◆ Dataset:
+++

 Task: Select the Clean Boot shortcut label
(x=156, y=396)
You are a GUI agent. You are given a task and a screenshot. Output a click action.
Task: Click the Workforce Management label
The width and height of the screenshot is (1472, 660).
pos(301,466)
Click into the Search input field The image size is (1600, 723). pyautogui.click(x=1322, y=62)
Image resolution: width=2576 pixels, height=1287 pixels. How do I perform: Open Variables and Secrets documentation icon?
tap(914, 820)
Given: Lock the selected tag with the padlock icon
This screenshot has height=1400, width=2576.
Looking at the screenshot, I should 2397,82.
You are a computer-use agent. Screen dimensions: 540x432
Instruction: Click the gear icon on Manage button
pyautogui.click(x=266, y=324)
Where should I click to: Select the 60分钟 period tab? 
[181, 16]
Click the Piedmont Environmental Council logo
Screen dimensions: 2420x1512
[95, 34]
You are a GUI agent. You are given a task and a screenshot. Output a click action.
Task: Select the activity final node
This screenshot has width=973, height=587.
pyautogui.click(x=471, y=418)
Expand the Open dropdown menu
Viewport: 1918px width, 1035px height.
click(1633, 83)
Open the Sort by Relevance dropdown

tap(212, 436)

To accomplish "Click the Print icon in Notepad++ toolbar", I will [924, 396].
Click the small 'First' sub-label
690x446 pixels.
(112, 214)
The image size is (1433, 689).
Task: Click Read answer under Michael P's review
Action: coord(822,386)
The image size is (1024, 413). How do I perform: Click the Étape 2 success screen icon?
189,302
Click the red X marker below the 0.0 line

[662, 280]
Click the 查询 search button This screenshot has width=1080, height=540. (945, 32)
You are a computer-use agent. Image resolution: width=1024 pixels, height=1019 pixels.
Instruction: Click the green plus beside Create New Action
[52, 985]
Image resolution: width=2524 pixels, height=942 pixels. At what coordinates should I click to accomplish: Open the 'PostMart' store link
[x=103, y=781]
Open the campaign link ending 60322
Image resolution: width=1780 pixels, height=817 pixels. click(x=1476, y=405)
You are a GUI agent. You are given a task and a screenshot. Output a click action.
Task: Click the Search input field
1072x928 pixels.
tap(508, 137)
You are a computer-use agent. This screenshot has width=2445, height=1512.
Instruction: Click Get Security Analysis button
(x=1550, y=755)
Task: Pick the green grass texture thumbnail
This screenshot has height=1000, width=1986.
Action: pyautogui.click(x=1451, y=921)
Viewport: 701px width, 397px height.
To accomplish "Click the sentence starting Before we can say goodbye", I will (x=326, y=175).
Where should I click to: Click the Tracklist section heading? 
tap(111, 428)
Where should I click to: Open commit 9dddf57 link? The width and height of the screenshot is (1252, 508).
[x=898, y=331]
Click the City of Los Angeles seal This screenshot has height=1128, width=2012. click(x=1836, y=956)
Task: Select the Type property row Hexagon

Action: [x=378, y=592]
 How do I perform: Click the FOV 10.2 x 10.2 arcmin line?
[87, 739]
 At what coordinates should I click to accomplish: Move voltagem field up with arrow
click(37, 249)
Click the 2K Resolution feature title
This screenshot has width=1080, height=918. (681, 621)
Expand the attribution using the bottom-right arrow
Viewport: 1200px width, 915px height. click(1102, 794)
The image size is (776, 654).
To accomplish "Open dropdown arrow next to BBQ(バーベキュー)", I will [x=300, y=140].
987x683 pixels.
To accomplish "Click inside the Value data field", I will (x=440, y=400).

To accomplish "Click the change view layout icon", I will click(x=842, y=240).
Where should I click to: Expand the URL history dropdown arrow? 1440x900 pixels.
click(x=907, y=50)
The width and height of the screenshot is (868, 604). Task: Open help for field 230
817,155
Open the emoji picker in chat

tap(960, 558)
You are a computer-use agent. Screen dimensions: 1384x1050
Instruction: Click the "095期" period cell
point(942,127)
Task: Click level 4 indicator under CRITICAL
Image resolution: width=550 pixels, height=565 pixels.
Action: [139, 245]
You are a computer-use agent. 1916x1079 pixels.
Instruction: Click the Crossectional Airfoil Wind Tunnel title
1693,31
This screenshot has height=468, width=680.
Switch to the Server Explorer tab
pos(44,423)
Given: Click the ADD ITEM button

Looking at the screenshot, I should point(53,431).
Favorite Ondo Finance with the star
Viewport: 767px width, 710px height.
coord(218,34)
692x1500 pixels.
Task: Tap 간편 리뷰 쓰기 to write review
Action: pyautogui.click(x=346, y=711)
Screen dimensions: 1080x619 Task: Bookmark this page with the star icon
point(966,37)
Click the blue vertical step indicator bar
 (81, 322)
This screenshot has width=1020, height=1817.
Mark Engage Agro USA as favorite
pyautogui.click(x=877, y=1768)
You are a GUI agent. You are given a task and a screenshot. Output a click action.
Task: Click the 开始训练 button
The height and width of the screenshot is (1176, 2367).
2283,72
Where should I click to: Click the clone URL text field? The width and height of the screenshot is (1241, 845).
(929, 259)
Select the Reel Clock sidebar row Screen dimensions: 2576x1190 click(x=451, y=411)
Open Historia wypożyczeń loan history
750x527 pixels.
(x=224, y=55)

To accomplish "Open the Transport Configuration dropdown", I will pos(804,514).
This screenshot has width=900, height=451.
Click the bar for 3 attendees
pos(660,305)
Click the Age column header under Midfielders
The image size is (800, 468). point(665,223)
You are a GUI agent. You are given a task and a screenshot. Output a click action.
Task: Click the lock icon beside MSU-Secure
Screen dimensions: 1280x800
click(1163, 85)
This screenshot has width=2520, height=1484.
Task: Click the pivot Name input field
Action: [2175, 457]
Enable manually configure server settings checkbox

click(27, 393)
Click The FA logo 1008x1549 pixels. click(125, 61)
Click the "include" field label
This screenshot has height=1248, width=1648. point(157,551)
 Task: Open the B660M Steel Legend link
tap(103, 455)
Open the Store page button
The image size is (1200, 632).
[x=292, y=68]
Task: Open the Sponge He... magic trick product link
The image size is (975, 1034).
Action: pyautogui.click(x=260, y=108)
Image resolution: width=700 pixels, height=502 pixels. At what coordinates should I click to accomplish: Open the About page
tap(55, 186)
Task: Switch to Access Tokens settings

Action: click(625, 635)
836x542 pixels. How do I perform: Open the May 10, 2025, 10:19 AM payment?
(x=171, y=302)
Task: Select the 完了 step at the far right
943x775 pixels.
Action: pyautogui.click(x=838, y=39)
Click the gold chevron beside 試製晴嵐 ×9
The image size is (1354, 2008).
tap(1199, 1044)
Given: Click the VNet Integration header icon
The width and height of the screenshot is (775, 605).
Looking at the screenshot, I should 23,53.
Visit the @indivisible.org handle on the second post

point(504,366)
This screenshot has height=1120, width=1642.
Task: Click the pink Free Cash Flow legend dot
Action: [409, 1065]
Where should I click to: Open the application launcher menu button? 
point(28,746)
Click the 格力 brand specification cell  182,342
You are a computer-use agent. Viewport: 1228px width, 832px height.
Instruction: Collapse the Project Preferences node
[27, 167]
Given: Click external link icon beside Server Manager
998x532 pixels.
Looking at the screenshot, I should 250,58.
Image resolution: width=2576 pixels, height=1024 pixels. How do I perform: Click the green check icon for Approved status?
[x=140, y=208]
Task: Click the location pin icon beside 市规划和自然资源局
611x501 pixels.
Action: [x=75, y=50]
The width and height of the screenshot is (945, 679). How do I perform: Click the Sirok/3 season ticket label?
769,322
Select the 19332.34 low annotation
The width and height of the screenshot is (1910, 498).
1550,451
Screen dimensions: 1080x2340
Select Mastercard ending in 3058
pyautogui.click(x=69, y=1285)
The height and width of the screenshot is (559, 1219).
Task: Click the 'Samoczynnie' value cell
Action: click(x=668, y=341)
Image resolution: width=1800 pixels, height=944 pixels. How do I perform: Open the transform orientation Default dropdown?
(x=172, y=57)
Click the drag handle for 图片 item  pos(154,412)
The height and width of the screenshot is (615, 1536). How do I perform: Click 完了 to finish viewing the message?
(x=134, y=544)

+++

◆ Instruction: Count the lines of the records that contain the string "title", matching case exactly. Reply with the number alone.

◆ Correct response: 2